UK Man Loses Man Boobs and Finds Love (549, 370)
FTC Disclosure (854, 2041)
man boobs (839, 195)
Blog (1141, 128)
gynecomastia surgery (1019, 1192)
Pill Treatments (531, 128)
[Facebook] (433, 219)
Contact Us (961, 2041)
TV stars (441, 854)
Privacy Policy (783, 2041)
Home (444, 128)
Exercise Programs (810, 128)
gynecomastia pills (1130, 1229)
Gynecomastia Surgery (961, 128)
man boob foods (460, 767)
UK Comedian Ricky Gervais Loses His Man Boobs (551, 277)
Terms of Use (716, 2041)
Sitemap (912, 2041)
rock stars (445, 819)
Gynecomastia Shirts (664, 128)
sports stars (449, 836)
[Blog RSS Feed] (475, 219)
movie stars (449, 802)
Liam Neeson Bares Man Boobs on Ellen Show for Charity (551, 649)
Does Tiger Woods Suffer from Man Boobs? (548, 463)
=====
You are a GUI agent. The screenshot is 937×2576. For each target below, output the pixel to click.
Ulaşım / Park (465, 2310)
=====
Copy verbatim, from the listing above, each line from the one containing "Exercise Programs (810, 128)" down to the one containing "movie stars (449, 802)", inclusive.

#### TASK RESULT:
Exercise Programs (810, 128)
gynecomastia pills (1130, 1229)
Gynecomastia Surgery (961, 128)
man boob foods (460, 767)
UK Comedian Ricky Gervais Loses His Man Boobs (551, 277)
Terms of Use (716, 2041)
Sitemap (912, 2041)
rock stars (445, 819)
Gynecomastia Shirts (664, 128)
sports stars (449, 836)
[Blog RSS Feed] (475, 219)
movie stars (449, 802)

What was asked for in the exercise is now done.